- Exercise description -
Of all the lines below, output only those starting at the one with "Instruction: Open graph" and ending at the one with "Task: Open the Elemente panel icon", both ends included, exactly as written.

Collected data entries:
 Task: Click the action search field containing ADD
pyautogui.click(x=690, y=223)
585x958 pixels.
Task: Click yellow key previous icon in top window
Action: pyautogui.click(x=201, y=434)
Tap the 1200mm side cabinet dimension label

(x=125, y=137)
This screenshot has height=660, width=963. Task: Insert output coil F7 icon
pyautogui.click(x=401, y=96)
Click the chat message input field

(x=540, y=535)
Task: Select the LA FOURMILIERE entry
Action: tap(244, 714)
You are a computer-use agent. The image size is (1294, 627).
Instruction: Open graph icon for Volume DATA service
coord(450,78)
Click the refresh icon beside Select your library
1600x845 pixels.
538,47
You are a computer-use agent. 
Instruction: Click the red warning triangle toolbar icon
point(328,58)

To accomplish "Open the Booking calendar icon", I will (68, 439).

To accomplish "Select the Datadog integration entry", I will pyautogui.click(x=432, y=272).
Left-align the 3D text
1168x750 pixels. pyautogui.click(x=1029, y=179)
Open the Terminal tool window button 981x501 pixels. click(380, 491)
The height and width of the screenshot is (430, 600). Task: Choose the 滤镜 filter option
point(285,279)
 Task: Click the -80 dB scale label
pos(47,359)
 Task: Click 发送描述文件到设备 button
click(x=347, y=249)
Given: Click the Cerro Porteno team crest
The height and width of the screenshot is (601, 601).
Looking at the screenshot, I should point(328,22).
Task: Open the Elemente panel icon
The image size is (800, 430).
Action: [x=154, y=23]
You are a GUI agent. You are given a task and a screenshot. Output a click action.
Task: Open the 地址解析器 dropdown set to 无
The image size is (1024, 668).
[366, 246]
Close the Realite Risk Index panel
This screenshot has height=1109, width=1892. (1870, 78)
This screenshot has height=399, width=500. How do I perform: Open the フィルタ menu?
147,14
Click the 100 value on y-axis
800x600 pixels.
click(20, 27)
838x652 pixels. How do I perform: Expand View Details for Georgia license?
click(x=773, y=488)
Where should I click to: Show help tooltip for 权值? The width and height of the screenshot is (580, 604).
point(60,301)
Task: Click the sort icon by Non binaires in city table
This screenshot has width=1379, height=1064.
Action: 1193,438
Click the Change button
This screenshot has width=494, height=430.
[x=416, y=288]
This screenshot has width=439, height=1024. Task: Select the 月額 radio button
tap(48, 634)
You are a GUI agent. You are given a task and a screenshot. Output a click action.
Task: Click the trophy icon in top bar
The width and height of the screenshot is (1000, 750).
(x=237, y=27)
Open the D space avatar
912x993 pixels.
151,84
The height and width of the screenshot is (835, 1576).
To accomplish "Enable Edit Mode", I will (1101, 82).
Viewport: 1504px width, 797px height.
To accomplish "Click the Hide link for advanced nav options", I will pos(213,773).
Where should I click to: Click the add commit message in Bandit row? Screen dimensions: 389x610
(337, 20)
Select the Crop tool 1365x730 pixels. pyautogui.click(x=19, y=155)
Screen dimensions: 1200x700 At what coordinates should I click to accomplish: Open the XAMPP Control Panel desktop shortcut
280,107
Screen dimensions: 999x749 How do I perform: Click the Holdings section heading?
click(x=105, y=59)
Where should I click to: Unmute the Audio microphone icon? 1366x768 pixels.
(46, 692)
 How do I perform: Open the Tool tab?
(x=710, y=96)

- Completed exercise -
Instruction: Open graph icon for Volume DATA service
coord(450,78)
Click the refresh icon beside Select your library
1600x845 pixels.
538,47
You are a computer-use agent. 
Instruction: Click the red warning triangle toolbar icon
point(328,58)

To accomplish "Open the Booking calendar icon", I will (68, 439).

To accomplish "Select the Datadog integration entry", I will pyautogui.click(x=432, y=272).
Left-align the 3D text
1168x750 pixels. pyautogui.click(x=1029, y=179)
Open the Terminal tool window button 981x501 pixels. click(380, 491)
The height and width of the screenshot is (430, 600). Task: Choose the 滤镜 filter option
point(285,279)
 Task: Click the -80 dB scale label
pos(47,359)
 Task: Click 发送描述文件到设备 button
click(x=347, y=249)
Given: Click the Cerro Porteno team crest
The height and width of the screenshot is (601, 601).
Looking at the screenshot, I should point(328,22).
Task: Open the Elemente panel icon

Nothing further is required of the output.